Pg 390 – “In various iterations of his model, Bronfenbrenner included or omitted time as an essential component.”
~ I think time is a huge part of development. The more time you have to self-reflect the more you can change.
Pg 390 – “Later he added the chronosystem as an element of the ecology model
The individual’s own developmental life course is seen as embedded in and powerfully shaped by conditions and events occurring during the historical period through which the person lives.
A major factor influencing the course and outcome of human development is the timing of biological and social transitions as they relate to the culturally defined age, role expectations, and opportunities occurring throughout the life course (1995, p. 641).
The chronosystem thus operates at a sociohistorical level to make possible certain kinds of developmentally instigative opportunities (e.g., legal desegregation of public institutions or the admission of women to military academies), as well as at an individual level according to the timing of life events in the microsystems (e.g., a divorce, move, or sibling birth).”
~ So the chronosystem is almost like measuring personal history and cultural history and making it have meaning in the greater identity of the individual or culture.

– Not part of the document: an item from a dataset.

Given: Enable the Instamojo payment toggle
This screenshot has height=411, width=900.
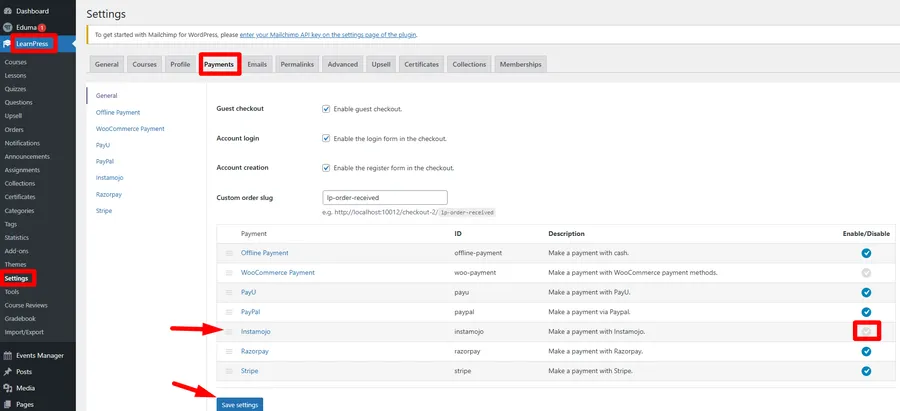Looking at the screenshot, I should point(866,331).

Pg 393 – “The face-to-face interactions in on-campus microsystems contained the “proximal processes” of student development, and sharply influenced students’ sense of where they fit in and how easily the could move from one identity-based space to another.”

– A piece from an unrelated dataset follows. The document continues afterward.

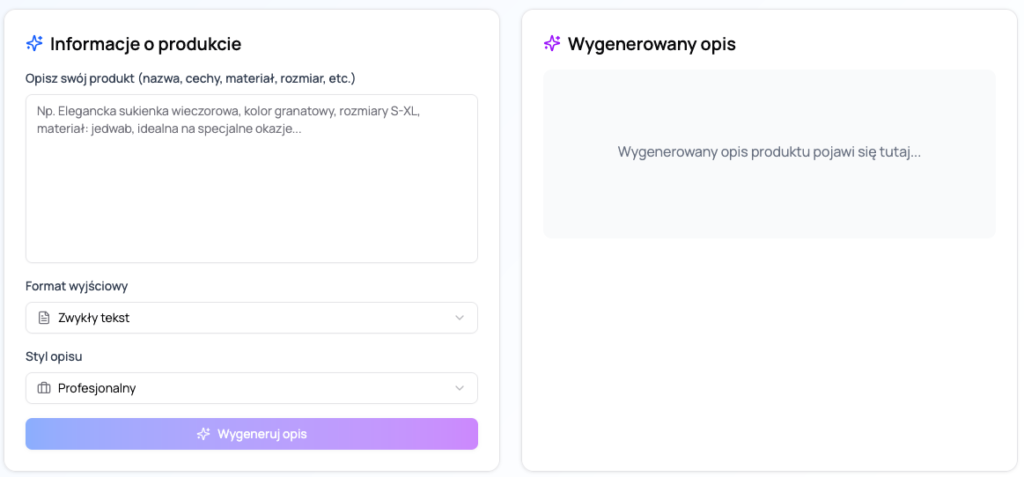
Task: Click the Informacje o produkcie heading
Action: click(x=145, y=44)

~ So the closer something is to a person the more influential it is in determining the development of the person.
Pg 394 – “The competing or complementary message students received about racial identity across the mesosystem influenced both the degree of permeability of group boundaries and the desirability of identifying with various groups within the campus environment. In some cases, students were aware of the interactions within the mesosystem and the contribution to identity development…”

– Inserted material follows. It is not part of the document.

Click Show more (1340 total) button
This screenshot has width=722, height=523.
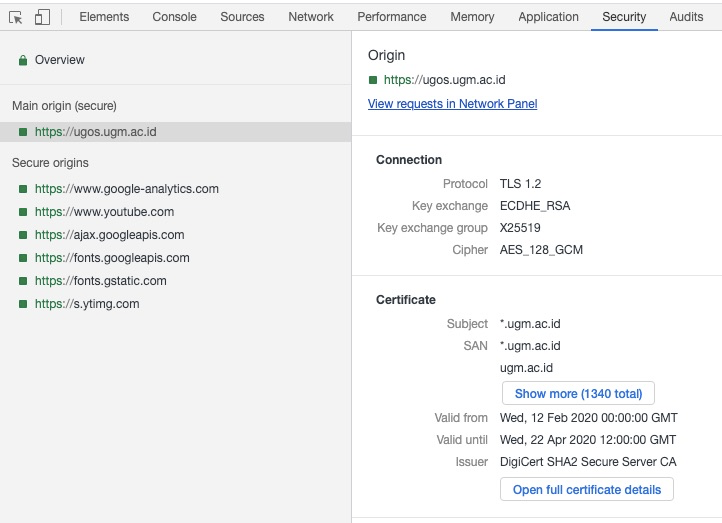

~ The more one understand’s the groups closest to one’s self, the more one can go in-between and understand going in-between groups.
Pg 395 – “Exosystem influences played a role in students’ awareness of racial identity. With few exceptions, students described the experience of having to “check one box only” on institutional forms, state, and federal forms designed and distributed by administrators outside of students’ immediate settings.”
~ Things beyond your control still affect your emotional status, which, in turn, affects other things.
Pg 396 – “The influence of the macrosystem on mixed-race identity is not as concretely described as are the micro-, meso-, or exosystem influences, but it was present in the developmental ecology of participants. Bronfenbrenner (1993) defined the macrosystem as consisting of “developmentally instigative belief systems, resources, hazards, lifestyles, opportunity structures, life course options and patterns of social interchange” (p. 25).”
~ This is almost just like everything else lumped in together.
Pg 400 – “Peer cultures with the greatest permeability of microsystem boundaries supported the greatest diversity of mixed-race student identities. The ability to move freely between and among academic and social microsystems enhanced students’ degree of exploration of multiple identity patterns, including the option not to identify along racial lines. Although the efficacy of attempts to alter student peer cultures is limited (see, for example, Dalton & Petrie, 1997), educators can take steps to enhance students’ ability to move between microsystems.”
~ The more people can change and understand changing their groups the more they understand other groups.